No ha podido superar las quemaduras en el 97% del cuerpo. La mujer de 30 años de nacionalidad chilena que se encontraba en estado crítico después de que presuntamente su pareja intentara quemarla viva el domingo por la noche murió ayer por la tarde en el Hospital Vall d´Hebron de Barcelona. Además de las graves quemaduras, S. SV. R. tenía lesiones provocadas por la caída desde el balcón de su domicilio, ubicado en el primer piso de una vivienda de la localidad de Calonge (Gerona).

El marido, Miguel S. B., de 32 años y nacionalidad española, que se intentó suicidar después de los hechos rociándose con el mismo disolvente que había echado sobre su pareja y tirándose por el balcón, está ingresado en estado grave en la unidad de cuidados intensivos del mismo centro bajo vigilancia policial. Quedó detenido como presunto autor de un delito de homicidio.

Los Mossos d´Esquadra mantienen que se trata de otro caso de violencia de género, aunque el entorno del acusado asegura que la tragedia se debe a un accidente. La familia afirma que la víctima nunca había presentado denuncias por maltrato. El grupo de policía científica de los Mossos d´Esquadra trabajó todo el día de ayer en el apartamento donde sucedieron los hechos para analizar las circunstancias de la tragedia.

LA HIPÓTESIS Cuando los agentes llegaron el domingo por la noche, encontraron los dos cuerpos tendidos en la calle. Trabajan con la hipótesis de que el hombre roció a la mujer con líquido inflamable y le prendió fuego. Una de las cuestiones a resolver es si, una vez en llamas, la mujer se tiró por el balcón o fue empujada por su agresor. La pareja de la víctima intentó suicidarse quemándose con el mismo líquido y arrojándose después al vacío.
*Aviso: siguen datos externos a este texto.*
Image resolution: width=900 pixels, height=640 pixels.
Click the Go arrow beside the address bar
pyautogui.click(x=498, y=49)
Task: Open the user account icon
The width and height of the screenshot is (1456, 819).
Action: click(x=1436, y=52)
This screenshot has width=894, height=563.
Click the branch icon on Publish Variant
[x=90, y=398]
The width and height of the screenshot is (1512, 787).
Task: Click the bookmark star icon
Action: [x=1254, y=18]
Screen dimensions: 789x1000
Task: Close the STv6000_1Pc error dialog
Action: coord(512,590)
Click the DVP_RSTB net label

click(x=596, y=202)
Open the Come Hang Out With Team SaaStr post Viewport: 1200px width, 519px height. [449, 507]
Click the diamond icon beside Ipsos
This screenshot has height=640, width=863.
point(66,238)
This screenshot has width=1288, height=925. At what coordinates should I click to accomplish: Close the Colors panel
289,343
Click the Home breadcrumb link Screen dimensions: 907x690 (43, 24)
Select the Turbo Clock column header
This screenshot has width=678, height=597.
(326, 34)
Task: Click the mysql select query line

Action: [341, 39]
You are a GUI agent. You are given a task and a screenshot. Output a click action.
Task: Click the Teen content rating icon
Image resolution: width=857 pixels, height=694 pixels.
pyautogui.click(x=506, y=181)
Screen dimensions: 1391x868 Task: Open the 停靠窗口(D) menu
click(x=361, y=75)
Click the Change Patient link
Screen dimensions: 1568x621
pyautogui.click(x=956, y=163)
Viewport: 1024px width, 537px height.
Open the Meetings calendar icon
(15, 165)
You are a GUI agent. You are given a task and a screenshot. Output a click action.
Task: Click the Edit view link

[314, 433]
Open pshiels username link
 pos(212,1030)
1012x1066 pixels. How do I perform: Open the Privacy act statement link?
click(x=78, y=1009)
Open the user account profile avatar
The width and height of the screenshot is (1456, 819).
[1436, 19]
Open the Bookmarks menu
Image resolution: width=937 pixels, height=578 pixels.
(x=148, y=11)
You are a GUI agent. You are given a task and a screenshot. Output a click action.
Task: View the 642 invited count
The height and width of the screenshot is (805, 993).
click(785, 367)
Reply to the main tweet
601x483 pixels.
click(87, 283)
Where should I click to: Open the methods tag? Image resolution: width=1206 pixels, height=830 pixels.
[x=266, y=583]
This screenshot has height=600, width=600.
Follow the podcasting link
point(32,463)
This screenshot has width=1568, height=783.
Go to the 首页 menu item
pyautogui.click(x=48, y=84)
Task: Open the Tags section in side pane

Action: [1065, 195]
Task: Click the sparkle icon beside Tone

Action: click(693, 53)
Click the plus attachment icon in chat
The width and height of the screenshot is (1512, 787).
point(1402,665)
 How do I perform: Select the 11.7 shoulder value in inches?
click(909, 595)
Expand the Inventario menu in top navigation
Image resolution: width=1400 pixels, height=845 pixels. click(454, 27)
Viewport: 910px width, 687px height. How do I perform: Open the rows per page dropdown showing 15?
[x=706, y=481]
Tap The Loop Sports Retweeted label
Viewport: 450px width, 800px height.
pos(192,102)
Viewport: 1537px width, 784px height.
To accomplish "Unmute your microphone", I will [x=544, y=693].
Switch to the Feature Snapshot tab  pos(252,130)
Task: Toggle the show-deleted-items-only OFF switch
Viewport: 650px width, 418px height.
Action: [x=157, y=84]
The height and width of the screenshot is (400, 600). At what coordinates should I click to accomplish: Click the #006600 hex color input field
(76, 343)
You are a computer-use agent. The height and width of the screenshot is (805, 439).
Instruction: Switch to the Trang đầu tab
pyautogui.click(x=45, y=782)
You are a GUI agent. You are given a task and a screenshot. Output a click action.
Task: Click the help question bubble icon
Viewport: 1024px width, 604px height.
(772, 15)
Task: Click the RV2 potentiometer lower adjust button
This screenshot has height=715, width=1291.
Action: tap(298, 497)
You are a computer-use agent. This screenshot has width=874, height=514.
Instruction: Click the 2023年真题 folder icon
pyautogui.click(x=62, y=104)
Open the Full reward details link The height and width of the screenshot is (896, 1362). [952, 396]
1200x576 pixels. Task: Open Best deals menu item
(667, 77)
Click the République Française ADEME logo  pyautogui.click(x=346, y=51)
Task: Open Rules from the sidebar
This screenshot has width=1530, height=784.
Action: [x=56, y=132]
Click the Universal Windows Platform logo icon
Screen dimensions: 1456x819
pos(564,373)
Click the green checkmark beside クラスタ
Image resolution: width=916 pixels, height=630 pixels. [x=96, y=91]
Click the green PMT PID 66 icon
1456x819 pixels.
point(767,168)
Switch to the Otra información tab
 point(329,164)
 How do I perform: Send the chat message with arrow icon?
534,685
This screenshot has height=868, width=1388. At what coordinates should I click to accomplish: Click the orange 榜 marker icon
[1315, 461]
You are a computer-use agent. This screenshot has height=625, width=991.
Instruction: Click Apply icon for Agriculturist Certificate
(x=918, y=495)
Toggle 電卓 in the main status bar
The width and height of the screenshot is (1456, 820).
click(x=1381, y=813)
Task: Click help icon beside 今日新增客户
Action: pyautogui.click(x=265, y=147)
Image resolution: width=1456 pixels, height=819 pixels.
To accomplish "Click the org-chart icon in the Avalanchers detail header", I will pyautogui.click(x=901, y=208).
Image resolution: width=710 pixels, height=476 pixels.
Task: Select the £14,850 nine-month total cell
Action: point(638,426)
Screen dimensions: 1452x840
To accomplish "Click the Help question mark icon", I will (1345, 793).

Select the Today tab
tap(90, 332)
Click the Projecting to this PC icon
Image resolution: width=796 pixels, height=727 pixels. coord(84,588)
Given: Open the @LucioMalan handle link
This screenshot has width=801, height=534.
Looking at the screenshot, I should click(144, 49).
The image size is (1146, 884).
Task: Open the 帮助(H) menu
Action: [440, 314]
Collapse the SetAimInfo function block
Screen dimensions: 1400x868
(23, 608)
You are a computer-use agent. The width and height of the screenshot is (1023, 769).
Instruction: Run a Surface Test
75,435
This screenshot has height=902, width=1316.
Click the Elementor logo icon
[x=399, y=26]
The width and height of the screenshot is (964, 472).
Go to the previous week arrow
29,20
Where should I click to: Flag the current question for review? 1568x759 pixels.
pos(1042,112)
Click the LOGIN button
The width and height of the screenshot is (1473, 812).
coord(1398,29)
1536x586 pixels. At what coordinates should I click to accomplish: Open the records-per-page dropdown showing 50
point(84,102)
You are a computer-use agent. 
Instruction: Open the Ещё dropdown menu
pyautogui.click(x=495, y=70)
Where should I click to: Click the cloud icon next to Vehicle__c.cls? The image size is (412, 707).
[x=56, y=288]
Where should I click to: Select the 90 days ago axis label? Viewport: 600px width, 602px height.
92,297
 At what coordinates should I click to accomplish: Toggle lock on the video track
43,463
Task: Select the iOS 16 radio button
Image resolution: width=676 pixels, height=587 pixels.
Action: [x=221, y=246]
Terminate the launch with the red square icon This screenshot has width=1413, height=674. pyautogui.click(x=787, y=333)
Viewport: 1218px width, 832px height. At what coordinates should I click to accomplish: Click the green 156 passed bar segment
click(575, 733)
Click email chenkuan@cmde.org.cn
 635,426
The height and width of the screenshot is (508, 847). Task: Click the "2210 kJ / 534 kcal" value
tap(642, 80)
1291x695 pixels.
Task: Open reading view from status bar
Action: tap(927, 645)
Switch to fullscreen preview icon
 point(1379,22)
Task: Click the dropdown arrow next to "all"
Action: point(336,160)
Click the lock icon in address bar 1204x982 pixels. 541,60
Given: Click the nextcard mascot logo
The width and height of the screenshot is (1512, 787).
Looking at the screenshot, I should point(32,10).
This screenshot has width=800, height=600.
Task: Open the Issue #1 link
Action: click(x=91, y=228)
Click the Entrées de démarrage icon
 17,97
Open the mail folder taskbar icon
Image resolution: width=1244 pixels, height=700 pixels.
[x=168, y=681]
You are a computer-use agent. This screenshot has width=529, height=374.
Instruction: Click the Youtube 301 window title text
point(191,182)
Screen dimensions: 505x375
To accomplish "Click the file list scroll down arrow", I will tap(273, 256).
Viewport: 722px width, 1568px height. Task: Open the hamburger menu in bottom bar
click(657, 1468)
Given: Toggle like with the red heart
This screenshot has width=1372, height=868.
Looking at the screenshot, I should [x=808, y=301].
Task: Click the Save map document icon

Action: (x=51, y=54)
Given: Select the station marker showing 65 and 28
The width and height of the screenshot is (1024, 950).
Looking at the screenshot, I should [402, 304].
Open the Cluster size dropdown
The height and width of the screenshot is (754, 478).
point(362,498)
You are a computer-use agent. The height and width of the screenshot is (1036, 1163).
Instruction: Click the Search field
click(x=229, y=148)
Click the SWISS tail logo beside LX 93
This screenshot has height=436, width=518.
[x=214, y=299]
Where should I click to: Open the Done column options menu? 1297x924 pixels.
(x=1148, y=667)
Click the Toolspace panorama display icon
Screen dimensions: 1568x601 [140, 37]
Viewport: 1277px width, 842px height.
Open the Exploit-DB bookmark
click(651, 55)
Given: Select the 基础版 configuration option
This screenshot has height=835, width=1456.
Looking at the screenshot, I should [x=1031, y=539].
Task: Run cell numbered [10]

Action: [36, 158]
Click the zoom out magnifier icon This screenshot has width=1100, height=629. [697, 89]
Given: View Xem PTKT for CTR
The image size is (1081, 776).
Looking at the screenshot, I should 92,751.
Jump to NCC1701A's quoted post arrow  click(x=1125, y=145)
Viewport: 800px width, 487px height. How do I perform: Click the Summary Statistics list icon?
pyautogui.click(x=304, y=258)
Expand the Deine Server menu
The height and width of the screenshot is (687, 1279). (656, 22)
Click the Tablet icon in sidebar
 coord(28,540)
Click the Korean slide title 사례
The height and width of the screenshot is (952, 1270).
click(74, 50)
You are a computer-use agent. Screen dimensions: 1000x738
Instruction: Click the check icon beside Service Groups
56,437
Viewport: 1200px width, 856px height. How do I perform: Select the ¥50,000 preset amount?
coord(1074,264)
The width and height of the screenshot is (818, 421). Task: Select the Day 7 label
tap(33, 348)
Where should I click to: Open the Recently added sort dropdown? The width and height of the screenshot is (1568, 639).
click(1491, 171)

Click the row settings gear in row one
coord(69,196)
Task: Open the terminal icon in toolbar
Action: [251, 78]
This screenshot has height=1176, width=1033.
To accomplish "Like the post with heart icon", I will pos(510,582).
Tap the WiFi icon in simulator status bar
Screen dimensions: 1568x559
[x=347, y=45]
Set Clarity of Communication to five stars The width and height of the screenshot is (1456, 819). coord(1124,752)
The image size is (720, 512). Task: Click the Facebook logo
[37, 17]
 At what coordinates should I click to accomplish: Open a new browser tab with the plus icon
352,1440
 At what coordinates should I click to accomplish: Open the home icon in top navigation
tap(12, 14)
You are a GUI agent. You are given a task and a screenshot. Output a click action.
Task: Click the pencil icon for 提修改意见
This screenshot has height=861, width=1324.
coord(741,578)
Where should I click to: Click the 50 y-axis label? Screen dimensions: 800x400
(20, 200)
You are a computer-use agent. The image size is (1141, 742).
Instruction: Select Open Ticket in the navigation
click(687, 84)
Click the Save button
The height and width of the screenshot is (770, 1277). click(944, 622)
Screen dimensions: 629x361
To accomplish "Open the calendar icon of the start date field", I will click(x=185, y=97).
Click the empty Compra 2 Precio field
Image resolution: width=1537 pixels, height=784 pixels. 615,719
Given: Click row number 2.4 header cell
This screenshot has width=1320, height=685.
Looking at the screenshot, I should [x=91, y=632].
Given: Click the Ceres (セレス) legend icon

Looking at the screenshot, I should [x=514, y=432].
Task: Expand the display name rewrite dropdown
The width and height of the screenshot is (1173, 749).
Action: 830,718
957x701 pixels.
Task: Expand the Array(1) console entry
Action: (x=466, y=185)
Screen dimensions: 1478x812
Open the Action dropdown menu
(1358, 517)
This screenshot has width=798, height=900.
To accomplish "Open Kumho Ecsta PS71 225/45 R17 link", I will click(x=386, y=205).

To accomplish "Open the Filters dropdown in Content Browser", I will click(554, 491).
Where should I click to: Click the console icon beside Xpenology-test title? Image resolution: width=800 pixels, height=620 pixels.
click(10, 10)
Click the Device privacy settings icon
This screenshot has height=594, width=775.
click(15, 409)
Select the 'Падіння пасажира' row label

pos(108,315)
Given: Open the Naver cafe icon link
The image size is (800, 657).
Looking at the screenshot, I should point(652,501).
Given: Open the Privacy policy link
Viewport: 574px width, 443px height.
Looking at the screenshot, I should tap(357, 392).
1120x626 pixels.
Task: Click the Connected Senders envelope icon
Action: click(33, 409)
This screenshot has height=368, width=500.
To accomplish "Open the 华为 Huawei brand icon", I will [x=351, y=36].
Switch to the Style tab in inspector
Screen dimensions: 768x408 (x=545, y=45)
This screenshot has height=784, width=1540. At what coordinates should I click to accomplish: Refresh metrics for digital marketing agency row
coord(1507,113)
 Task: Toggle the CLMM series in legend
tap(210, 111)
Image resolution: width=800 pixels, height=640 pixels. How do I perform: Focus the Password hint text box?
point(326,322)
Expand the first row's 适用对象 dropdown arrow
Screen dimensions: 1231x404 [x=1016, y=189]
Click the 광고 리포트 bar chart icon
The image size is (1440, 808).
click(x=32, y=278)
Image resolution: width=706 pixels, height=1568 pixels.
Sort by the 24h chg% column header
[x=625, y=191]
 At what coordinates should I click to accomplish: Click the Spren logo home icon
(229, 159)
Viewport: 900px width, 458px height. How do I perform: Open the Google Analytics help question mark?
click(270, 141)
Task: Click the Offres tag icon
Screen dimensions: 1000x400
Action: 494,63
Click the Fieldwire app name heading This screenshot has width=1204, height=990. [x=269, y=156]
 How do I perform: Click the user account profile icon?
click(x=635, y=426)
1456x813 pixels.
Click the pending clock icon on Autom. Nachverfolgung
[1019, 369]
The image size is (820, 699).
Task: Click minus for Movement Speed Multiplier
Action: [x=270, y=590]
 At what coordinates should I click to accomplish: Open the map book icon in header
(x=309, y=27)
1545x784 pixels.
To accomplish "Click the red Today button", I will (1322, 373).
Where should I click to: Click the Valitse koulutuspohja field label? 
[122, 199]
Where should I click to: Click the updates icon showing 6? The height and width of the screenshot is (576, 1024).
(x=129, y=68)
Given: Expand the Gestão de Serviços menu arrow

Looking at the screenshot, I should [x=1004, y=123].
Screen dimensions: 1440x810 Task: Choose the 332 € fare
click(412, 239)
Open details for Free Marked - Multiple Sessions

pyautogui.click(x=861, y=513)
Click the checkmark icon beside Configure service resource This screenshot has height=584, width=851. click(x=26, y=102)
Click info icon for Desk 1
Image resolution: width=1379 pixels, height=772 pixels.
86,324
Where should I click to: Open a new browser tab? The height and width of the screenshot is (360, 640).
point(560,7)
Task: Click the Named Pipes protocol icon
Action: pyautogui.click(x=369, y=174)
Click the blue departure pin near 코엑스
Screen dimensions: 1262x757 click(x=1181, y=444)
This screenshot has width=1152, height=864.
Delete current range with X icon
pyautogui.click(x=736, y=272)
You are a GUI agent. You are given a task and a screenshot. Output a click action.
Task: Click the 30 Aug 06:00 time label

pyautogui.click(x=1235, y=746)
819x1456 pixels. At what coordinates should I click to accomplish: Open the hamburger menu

Los vecinos de la pareja explicaron ayer que nunca habían escuchado discusiones entre ellos. Se habían instalado en el edificio hacía un año y él era el más conocido porque es de Calonge y porque su profesión de pintor le había hecho relacionarse con gente de la zona.

Por ejemplo, había pintado el piso de Marta Laviña, una vecina que lo describió como "un chico muy amable y sociable". La noche de los hechos, Marta escuchó una gran explosión. Cuando salió a la calle halló los dos cuerpos tendidos en la calle. "Ella pedía ayuda con una voz muy débil y él pedía agua y preguntaba como estaba su mujer", dijo Marta.

Un fuerte olor a disolvente impregnaba el lugar. Este olor y la profesión del presunto agresor conducen a los vecinos a sospechar que el líquido utilizado fue disolvente. Lo mismo sostienen las hermanas del acusado, que aseguran que en el hospital les han dicho que se trataba de líquidos "tóxicos".